Le gros des actions de l’AEC se passe hors des zones de combats, notamment autour d’un projet global ("la paix et la coopération dans les Balkans"), qui a pris des formes diverses au fur et à mesure que la crise s’est développée : réunions de municipalités, conférences, création de comités anti- guerre et de réseaux... L’AEC tente ainsi de créér des conditions de dialogue.
L’expérience acquise, prolongée par l’organisation du dialogue des citoyens dans l’ex-Yougoslavie, de 1990 à 1994, lui a conféré une certaine expertise, et le réseau de l’AEC a été sollicité pour réitérer l’expérience dans d’autres zones de conflits.

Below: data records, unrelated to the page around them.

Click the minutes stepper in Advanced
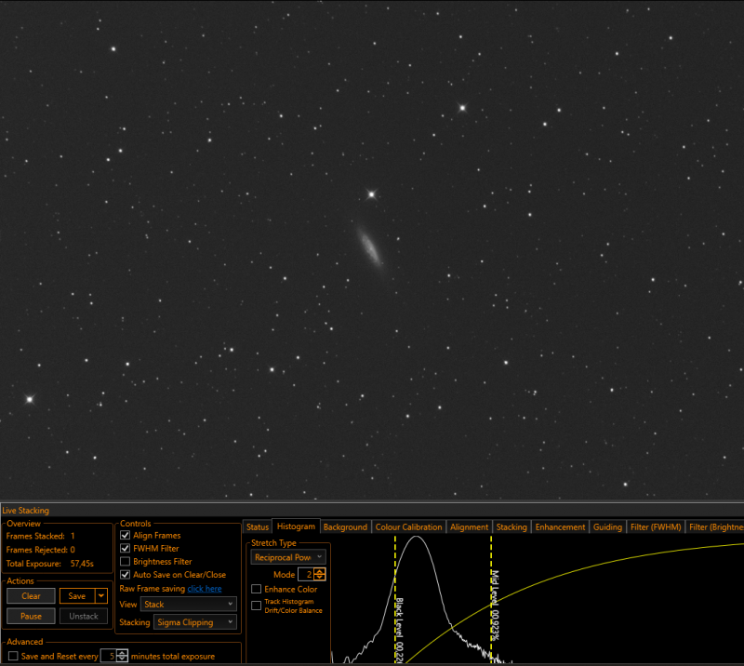 pyautogui.click(x=122, y=656)
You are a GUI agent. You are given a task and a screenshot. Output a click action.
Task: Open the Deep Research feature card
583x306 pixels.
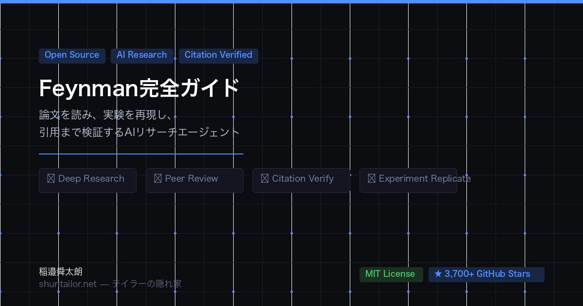click(x=87, y=180)
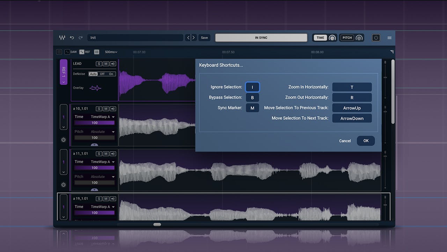The height and width of the screenshot is (252, 447).
Task: Enable the TIME mode button
Action: pos(320,38)
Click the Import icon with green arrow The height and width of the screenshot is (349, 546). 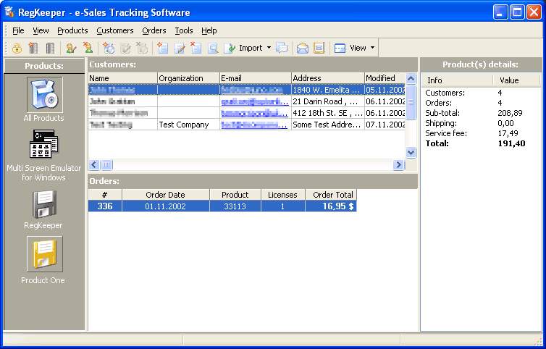point(230,48)
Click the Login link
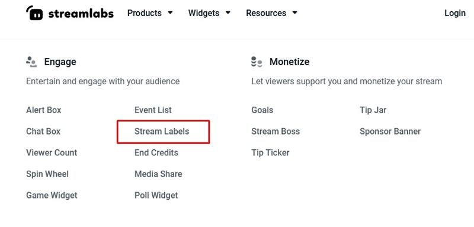474x227 pixels. point(454,13)
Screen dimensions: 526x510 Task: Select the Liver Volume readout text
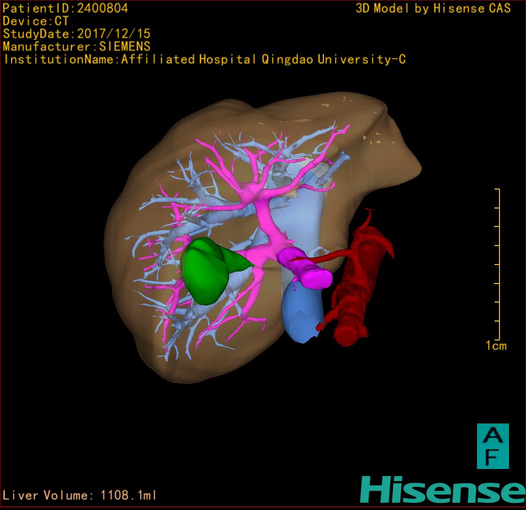point(80,496)
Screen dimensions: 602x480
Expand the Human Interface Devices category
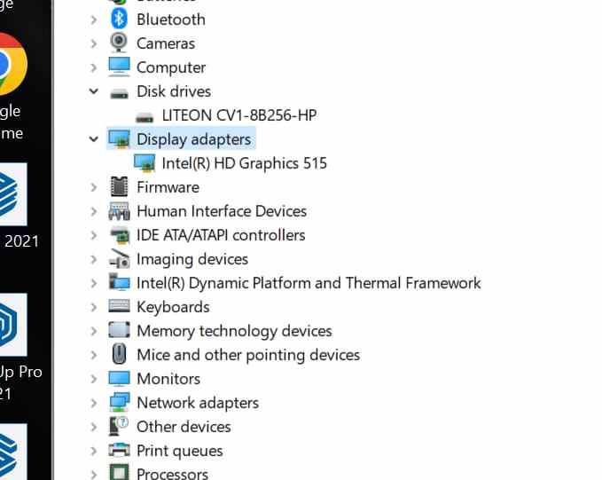click(94, 211)
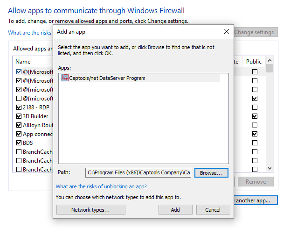The height and width of the screenshot is (229, 304).
Task: Toggle the App connector checkbox
Action: pyautogui.click(x=19, y=134)
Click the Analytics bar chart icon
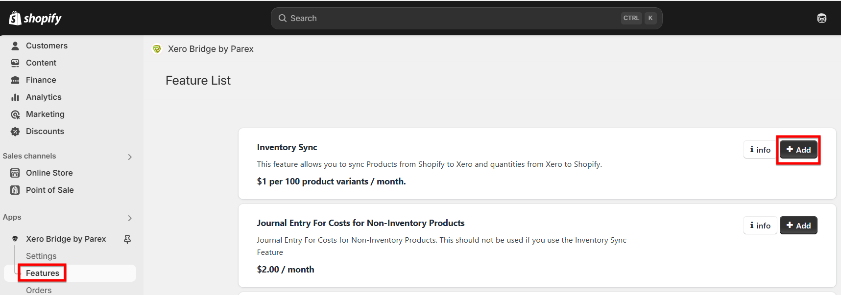This screenshot has height=295, width=841. pyautogui.click(x=15, y=97)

C’est ainsi que l’AEC a effectué des actions symboliques en Transcaucasie : voyage en autocar entre Bakou et Erevan l’année dernière avec une équipe composée de Turcs, de Suédois, d’Anglais, de Tchèques, de Hollandais, d’Ukrainiens et d’Azéris; passage à la télévision à Erevan et retour avec la présence symbolique d’une arménienne dans l’autocar qui reconduit l’équipe à Bakou. L’AEC a été saisie d’une demande concrète de favoriser les échanges d’otages. Les comités arméniens (la Ligue des droits de l’homme)et Azéris (les sociaux-démocrates)de AEC se sont retrouvés légitimés, y compris par les autorités, pour être un lieu d’échange des otages. L’AEC a proposé de démilitariser un poste frontière avec l’accord de la population, puis la situation militaire s’est dégradée et cette tentative de médiation civique n’a pu se faire. A l’heure actuelle, les Azéris et les Arméniens réclament la création d’un lieu de contacts permanents en terrain neutre. L’idée est encore embryonnaire, mais l’existence des réseaux ouvre la voie à certaines concessions. Ainsi, les Azéris pourraient demander que l’AEC soutienne leur campagne pour le retour des 400.000 réfugiés. Le comité AEC d’Arménie s’est prononcé pour le retour des réfugiés, mais il est clair que pour le moment une telle campagne n’aurait guère d’effet. L’important est de garder le contact et de préserver le réseau. On voit ici l’avantage de la flexibilité. Chacune des parties maintient les canaux du dialogue ouverts pour des raisons stratégiques. Ils protestent, font pression sur le réseau, mais ne vont pas jusqu’à la rupture.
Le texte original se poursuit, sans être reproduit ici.